1. The fruit of the wallflower.—Examine wallflower fruits and make out that each consists of the ripened pistil. Does the fruit open of itself? How many chambers does it consist of? Where are the seeds attached? Are they blown off at last by the wind? Draw the fruit. It is called a siliqua.

2. Compare with this the fruit of shepherd’s purse ([Fig. 62]), and penny cress ([Fig. 132]), and notice that they are of the type of the wallflower fruit, but are much broader in proportion to the length. Such a fruit is called a silicula. Draw.

3. The fruit of the pea.—Examine a ripe pea-pod and compare it with (a) the pistil of an unfertilised flower, (b) a half-ripe pod. How many carpels have taken part in forming the pod? How many seeds (peas) does the pod contain? Leave a pod on the plant until the shell becomes dry, to find out how the fruit opens. Does it open along one edge only, or along both? How are the seeds attached? Such a pod is called a legume. Draw it.

Compare and draw the legumes of the broad bean, French bean, scarlet runner, laburnum (remember its seeds are poisonous), and bird’s foot trefoil. The legume of the bird’s foot trefoil bursts open suddenly and scatters the seeds in the air. Is the scattering of the seeds any advantage? Why?

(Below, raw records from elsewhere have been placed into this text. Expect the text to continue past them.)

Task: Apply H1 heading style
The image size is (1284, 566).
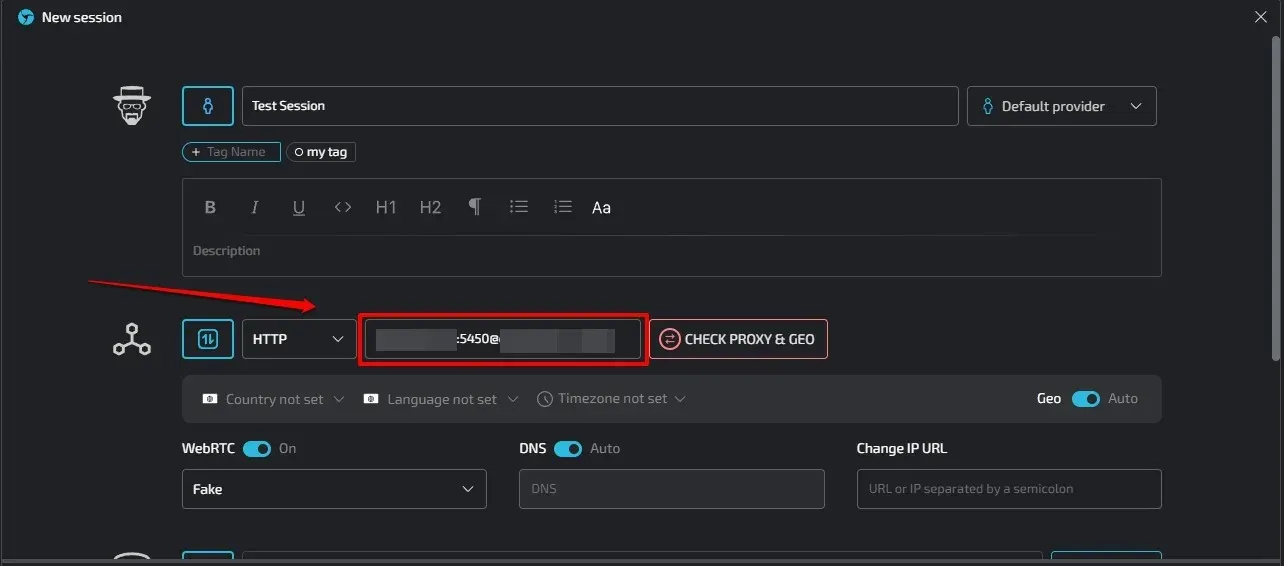Action: point(386,208)
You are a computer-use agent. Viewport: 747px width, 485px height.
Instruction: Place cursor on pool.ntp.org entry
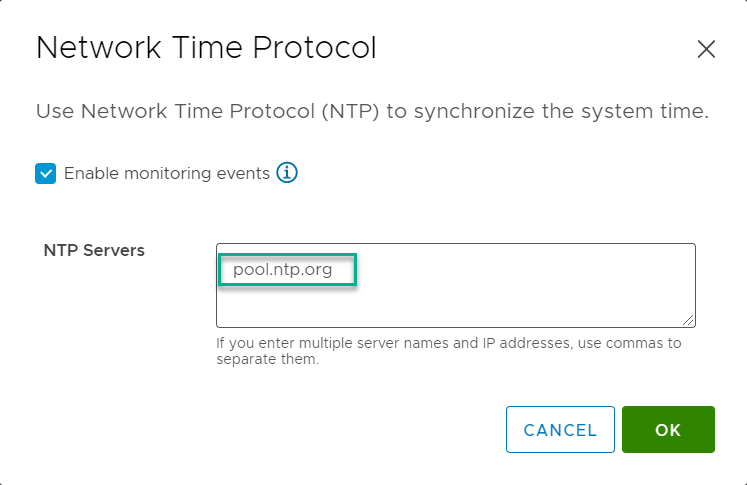282,269
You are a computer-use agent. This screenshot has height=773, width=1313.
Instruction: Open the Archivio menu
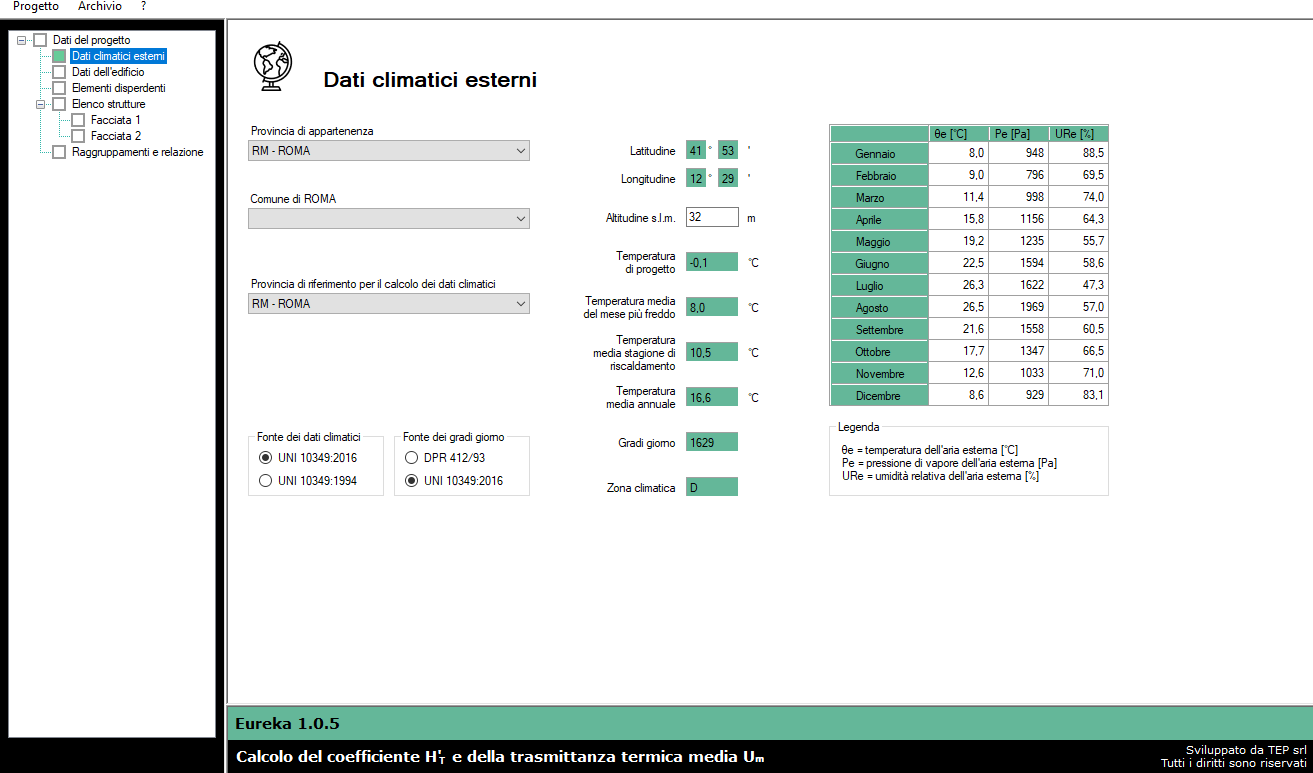[x=100, y=6]
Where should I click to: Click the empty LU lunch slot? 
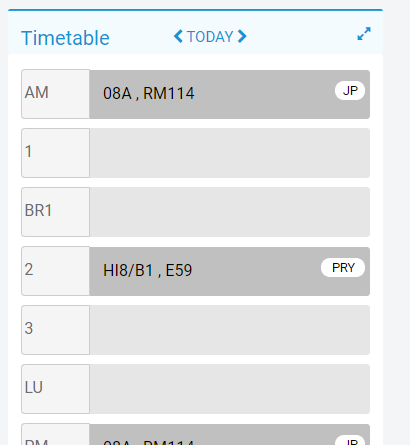point(229,389)
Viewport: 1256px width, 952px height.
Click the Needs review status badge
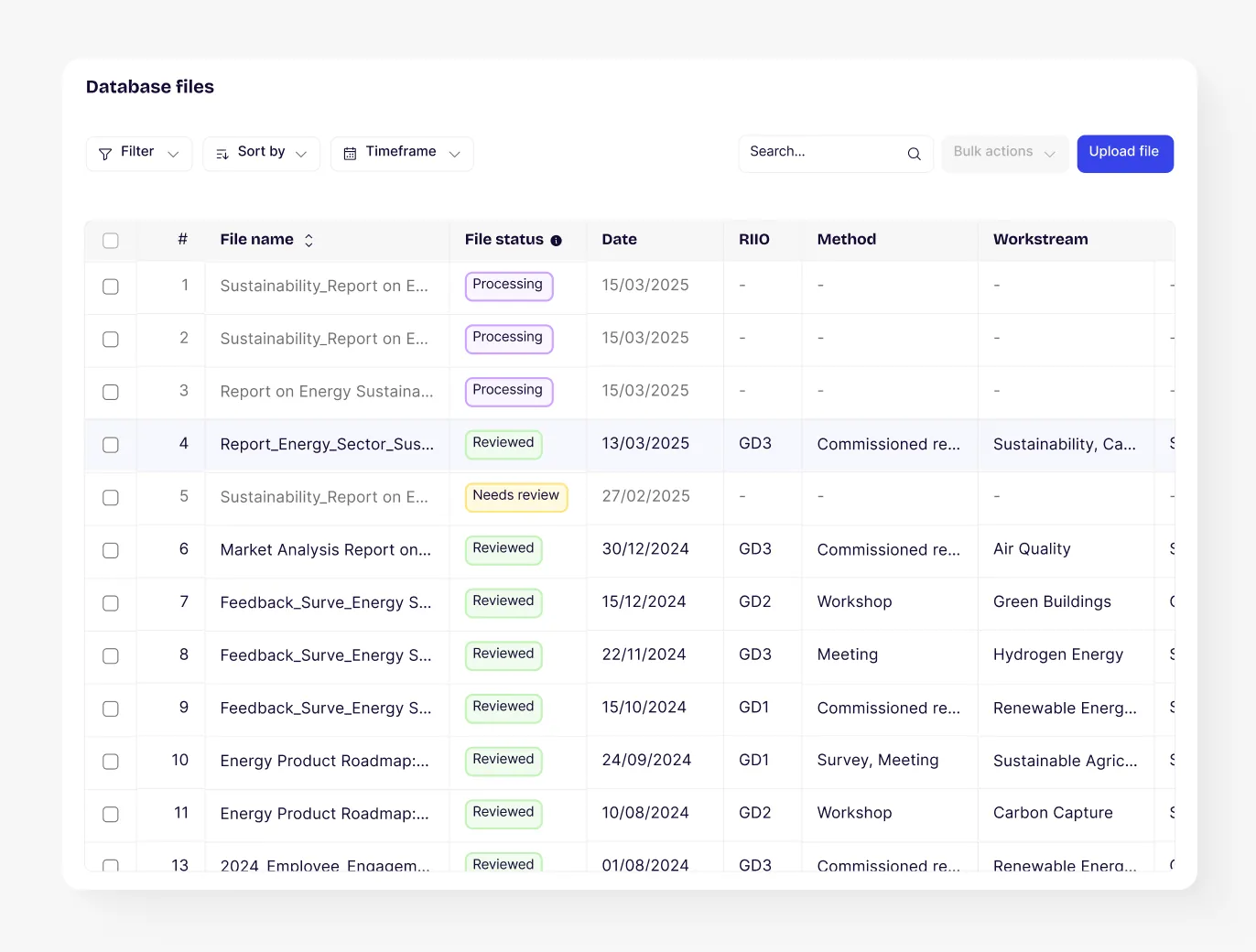point(515,496)
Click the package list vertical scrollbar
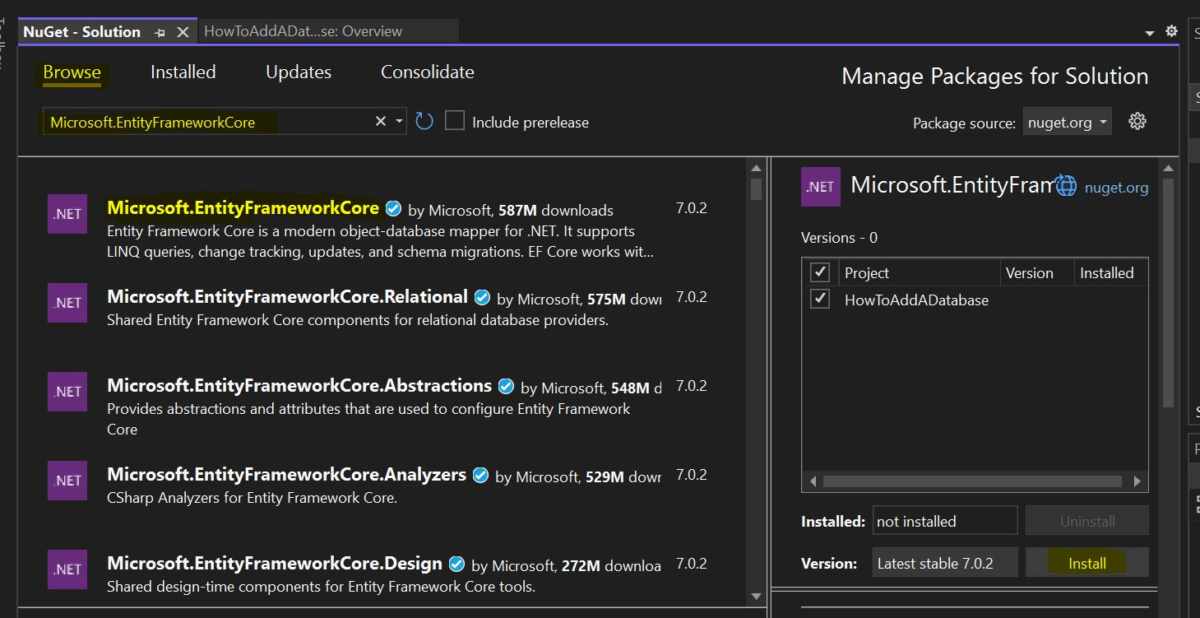Screen dimensions: 1200x618 [x=756, y=390]
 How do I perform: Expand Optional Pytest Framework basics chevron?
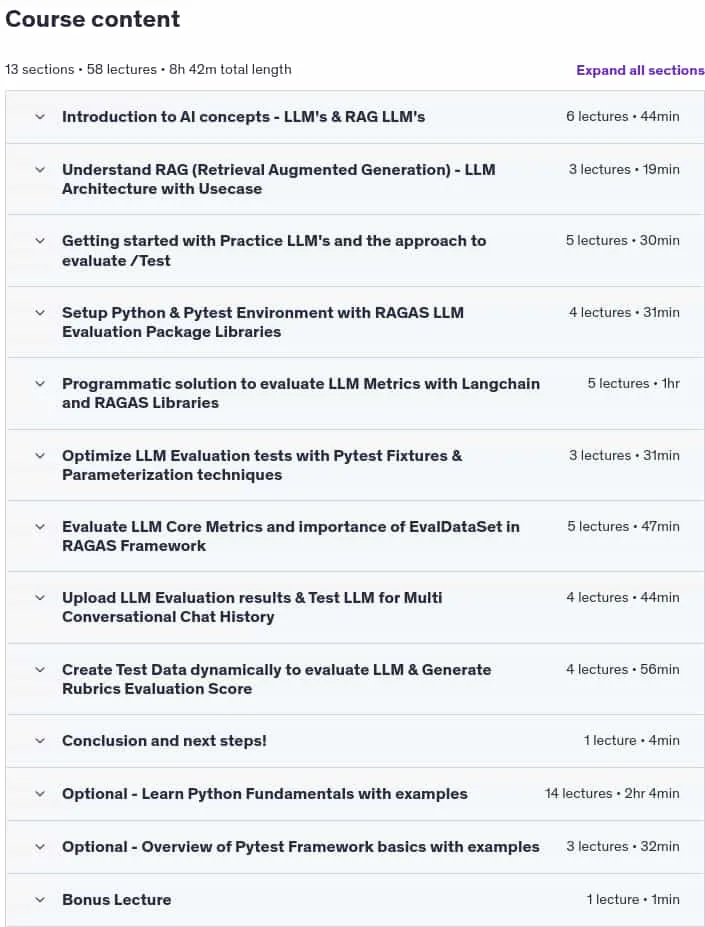pos(40,847)
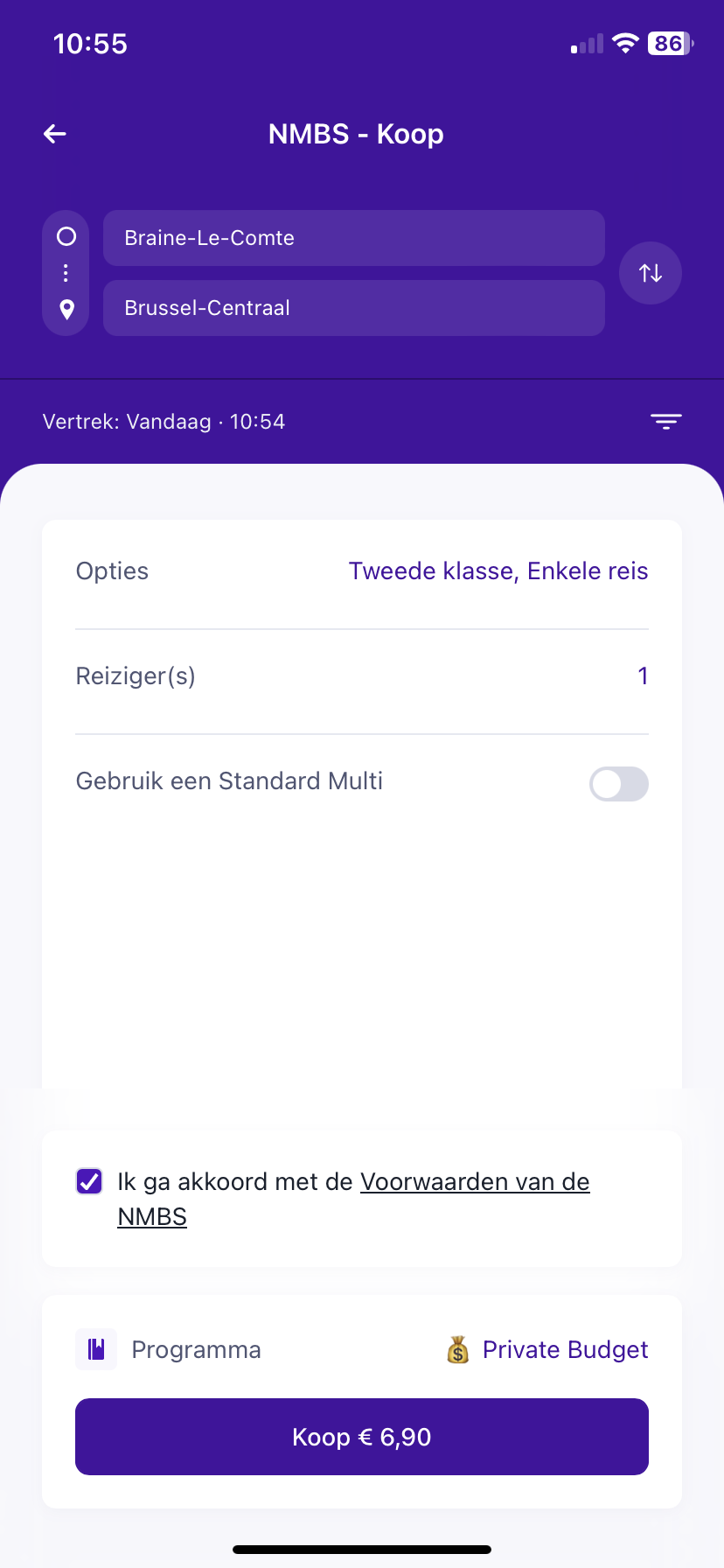Enable the Standard Multi toggle
Viewport: 724px width, 1568px height.
pyautogui.click(x=618, y=784)
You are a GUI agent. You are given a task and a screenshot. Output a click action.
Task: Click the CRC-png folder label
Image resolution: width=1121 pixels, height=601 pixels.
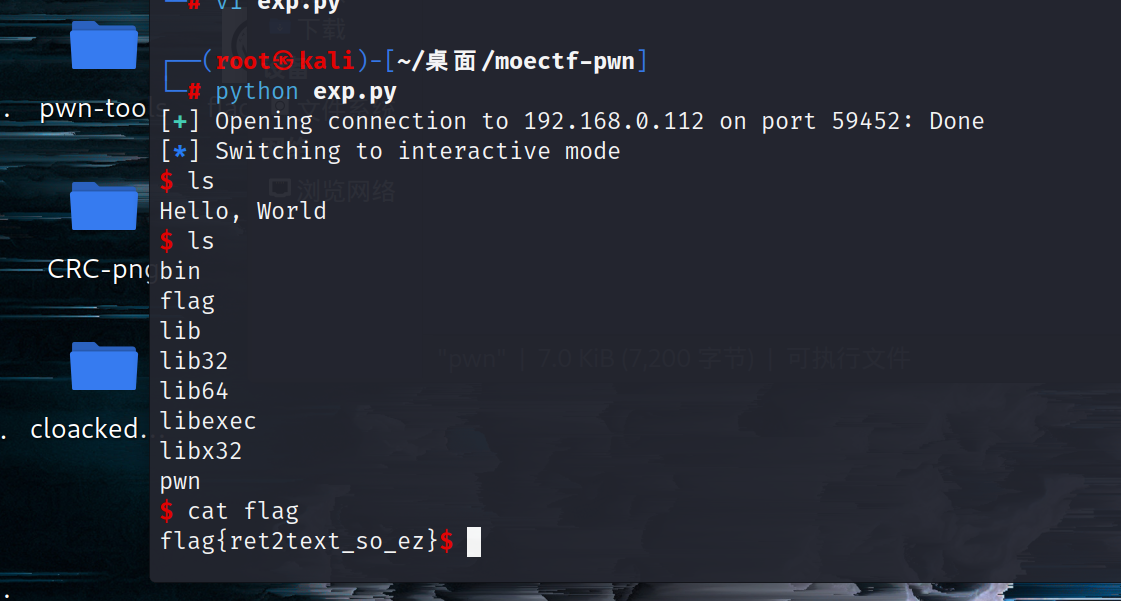tap(99, 270)
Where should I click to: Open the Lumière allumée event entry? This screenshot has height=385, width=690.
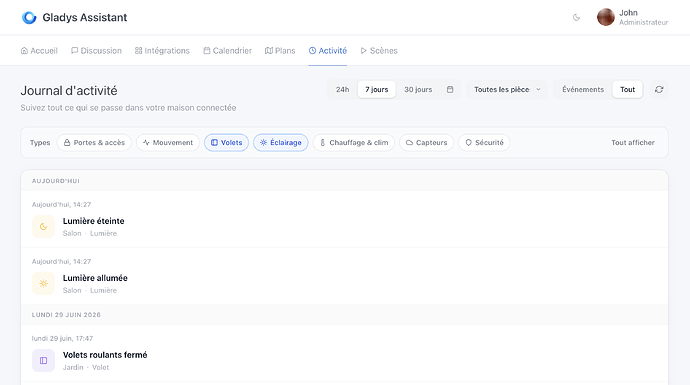coord(345,276)
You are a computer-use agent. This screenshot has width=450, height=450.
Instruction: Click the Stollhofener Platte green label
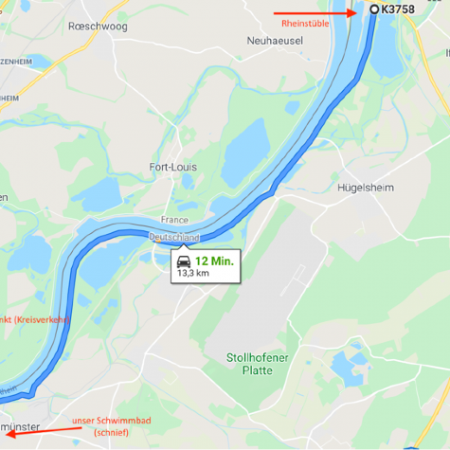coord(257,364)
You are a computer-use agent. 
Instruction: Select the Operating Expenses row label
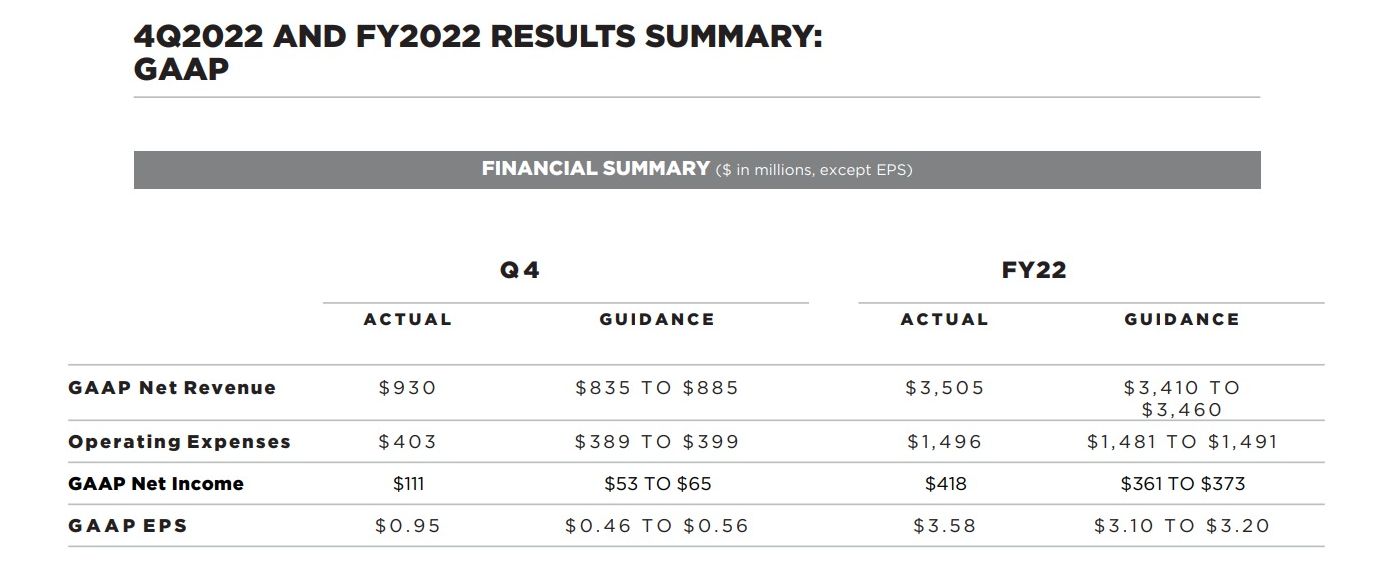(x=179, y=442)
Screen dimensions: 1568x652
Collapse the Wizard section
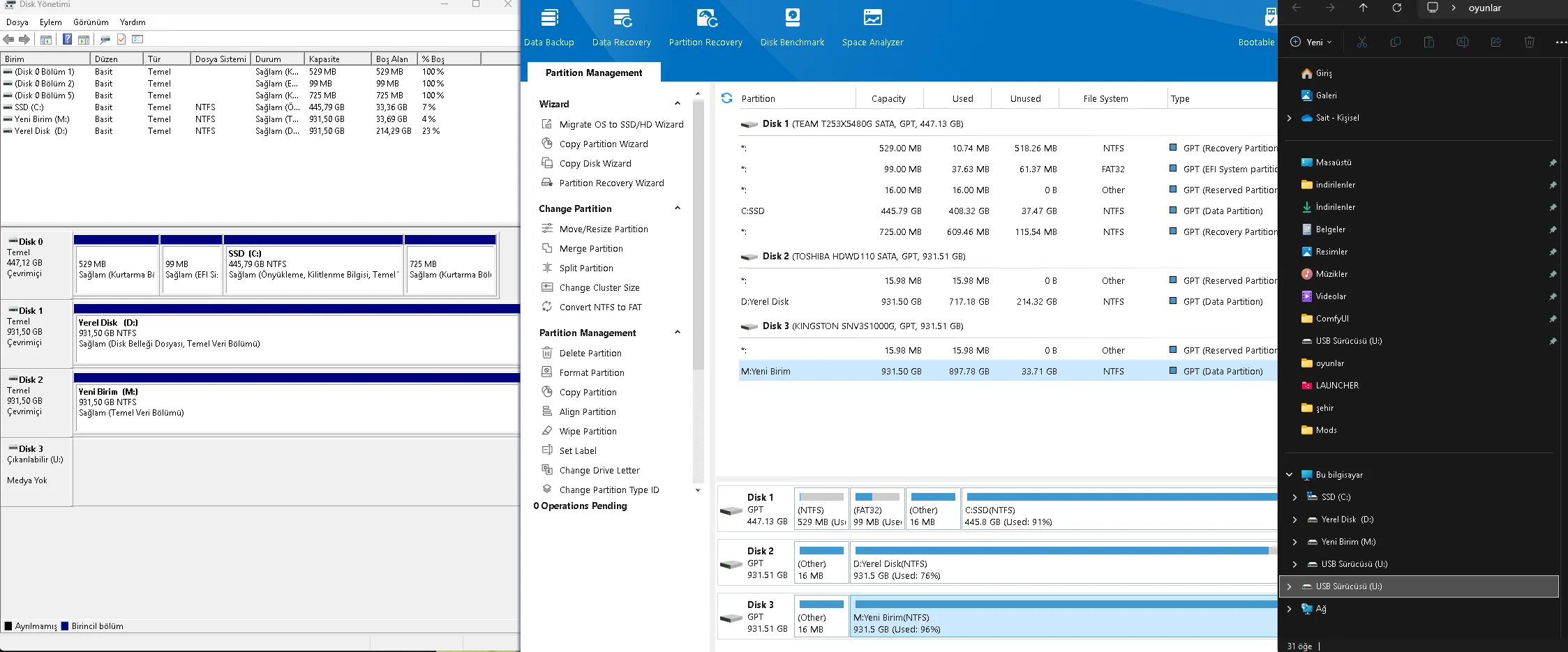tap(677, 104)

4. The fruit of the field geranium.—Make out that five carpels are grouped around a central rod. Examine fruits which have opened. About noon on a bright, sunny day gently touch a ripe fruit with a small brush, and watch the carpels spring back from the rod and jerk the seeds into the air. Compare and contrast this fruit with a siliqua, silicula, and legume respectively.

5. The fruit of the poppy.—Examine a poppy head. The top of the fruit is the stigma. Observe below this a line of small holes running round the fruit. Draw. Shake the fruit, and notice that seeds fall out through the holes. Cut the fruit across to see the large number of small seeds inside. How does the fruit hang on the growing plant? Does the wind shake it and liberate the seeds?

6. The fruit of the pansy and violet.—Watch the ripening of the fruits on the plants. Observe that the ovary swells up into an egg-shaped body which afterwards splits into three boat-shaped valves containing seeds. Try to make out why the seeds are one by one shot out as the sides of the valves dry. Put a ripe fruit before the fire and watch the process. Imitate it by placing a pea between two flat rulers and pressing the rulers together.

The origin of a fruit.—When the ovules of a flower have been fertilised ([p. 92]) by the pollen tubes they change into seeds which have the remarkable power of growing up—in favourable circumstances—into plants resembling that which produced the seeds. This is not, however, the only result of fertilisation. Whilst the ovules are changing into ripe seeds, those parts of the flower—the stamens, corolla, and calyx—which have finished their work wither and fall off, though the calyx sometimes remains. Other parts—the pistil and sometimes the receptacle ([p. 90])—take on new duties, and become gradually modified in order to protect or scatter the seeds.

Thus, the tender wall of the pistil often becomes a woody, leathery, or juicy seed-case; while the receptacle, or top of the flower stalk, may become fleshy and swollen with sugary pulp, as a bait for birds and other animals. In any case we give the name of fruit to all such altered and persistent parts together with the seeds which accompany them. A pea pod, for example, is as truly a fruit as a plum, and a poppy-head as a strawberry.

What a fruit is like depends to a great extent upon the characters of the pistil which gave rise to it. If, for example, the pistil consists of several separate carpels, the ripened carpels or fruits will also be separate. When, on the other hand, the pistil is composed of united carpels, these will remain united, at least until the fruit is ripe. Then in some cases they come apart.